2. Sexual control. Your girlfriend / wife won’t ever fuck other men. Unless the relationship/marriage is very long and she ends up cheating behind your back, but many Alpha 1.0s avoid this by dumping their girlfriend/wife every few years and upgrading to a newer model.
3. Control. You can boss your woman around regarding all kinds of things, and she’ll obey, especially if she’s a Submissive. Can’t do that if you’re a 2.0. (You’ll get some resistance and drama if you boss her around of course, but as a 1.0 you probably won’t mind.)
4. Religious acceptance. If you’re religious, and many 1.0s are, your lifestyle is 100% compatible with your chosen religion. The Alpha 2.0 lifestyle doesn’t align with any major religion. Apparently god loves Alpha Male 1.0s, even when they cheat on their wives.

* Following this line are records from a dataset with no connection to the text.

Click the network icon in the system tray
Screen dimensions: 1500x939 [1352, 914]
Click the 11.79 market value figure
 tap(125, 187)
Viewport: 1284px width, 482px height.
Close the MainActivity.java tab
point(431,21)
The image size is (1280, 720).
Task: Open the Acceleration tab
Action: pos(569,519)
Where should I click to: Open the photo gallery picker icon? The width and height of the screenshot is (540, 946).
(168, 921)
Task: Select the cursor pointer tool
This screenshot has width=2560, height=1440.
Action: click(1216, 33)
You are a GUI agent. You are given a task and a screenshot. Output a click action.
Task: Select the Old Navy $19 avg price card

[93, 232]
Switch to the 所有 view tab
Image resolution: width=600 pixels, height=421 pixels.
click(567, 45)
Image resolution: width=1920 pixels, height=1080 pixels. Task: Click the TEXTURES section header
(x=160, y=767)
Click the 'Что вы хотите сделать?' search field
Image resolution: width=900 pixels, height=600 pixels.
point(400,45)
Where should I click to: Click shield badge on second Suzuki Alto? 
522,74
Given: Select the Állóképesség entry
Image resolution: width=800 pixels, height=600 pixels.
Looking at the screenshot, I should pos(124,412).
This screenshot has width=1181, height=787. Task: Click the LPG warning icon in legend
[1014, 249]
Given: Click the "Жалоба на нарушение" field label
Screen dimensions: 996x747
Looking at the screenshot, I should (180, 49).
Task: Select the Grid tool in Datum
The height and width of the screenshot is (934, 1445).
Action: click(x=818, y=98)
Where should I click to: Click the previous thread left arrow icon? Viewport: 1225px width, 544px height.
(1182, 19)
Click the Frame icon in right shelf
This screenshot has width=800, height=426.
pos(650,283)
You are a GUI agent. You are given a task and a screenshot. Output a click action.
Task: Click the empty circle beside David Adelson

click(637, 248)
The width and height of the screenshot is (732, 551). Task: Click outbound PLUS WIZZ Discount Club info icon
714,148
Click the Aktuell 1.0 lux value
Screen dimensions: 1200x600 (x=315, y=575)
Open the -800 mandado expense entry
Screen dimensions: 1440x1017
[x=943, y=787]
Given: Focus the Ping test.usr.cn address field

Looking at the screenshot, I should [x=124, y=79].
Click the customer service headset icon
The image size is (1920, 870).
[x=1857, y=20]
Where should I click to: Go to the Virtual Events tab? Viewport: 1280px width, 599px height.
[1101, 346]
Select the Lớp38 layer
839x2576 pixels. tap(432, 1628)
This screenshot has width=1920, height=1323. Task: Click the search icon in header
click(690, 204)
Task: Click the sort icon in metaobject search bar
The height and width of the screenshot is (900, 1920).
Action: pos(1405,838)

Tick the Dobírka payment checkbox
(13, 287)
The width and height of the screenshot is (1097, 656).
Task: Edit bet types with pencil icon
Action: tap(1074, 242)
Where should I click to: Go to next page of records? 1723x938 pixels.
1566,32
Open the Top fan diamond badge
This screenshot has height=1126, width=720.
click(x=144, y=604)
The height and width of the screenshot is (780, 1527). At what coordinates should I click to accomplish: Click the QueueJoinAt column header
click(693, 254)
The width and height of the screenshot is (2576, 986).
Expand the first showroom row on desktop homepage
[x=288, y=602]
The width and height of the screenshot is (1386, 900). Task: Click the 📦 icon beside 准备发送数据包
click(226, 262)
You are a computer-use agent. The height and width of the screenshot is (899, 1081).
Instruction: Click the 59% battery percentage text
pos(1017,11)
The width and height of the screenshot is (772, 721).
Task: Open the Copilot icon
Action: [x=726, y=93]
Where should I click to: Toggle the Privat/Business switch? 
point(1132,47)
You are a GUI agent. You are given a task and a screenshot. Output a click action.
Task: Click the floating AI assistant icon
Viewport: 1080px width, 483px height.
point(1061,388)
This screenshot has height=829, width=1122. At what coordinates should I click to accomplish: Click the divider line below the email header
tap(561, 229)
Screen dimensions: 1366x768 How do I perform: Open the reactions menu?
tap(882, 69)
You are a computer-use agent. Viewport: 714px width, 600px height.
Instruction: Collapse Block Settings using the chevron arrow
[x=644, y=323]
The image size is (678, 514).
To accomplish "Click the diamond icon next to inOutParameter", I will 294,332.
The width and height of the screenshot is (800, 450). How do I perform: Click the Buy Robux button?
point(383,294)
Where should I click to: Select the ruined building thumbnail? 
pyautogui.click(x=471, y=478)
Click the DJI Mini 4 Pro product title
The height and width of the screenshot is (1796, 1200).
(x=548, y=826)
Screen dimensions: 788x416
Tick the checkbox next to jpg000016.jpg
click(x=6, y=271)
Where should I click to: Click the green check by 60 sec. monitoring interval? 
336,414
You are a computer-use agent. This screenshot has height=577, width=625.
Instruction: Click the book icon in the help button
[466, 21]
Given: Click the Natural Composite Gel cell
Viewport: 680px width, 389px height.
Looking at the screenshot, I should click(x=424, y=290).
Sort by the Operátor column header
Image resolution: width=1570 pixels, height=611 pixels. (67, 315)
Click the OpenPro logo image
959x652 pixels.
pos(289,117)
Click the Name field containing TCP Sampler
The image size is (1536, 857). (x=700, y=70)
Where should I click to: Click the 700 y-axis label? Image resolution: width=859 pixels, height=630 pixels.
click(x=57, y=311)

Now if your answer is “none of those things are advantages to me,” then you shouldn’t be a 1.0. You should be a 2.0 like me, since none of those above things are important to me either. Happiness and freedom are far more important to me.
The point is those four things are advantages to many men out there, regardless of if they aren’t to you or me.
One of the things I’ve noticed you must do to perform a correct soft next is to clearly state what you’re going to do with as minimum words as necessary. From BDs example:
“I don’t do drama, have a nice night” or ” Would you like to go home?” are just brilliant, because they say in women’s language: “I’m retreating my attention until you calm down”. Backed up by actions (no contact for X period of time) is just a nuke to a woman’s bitchiness.
Nice post!
BD,
Quick question here!
How do you decide on the number of days to soft next a chick? And, more importantly, are there cases where you extend that duration? (i.e. you decide 3 days for a girl, but then you don’t hear from her at ALL for three days… do you decide to move it to 5 days to be sure she’s gone through the full cycle of internalizing your removal of attention from her?)
Thanks!
I have no specific formula, but it’s based on:
1. How bad the drama was. The worse the drama, the longer the next.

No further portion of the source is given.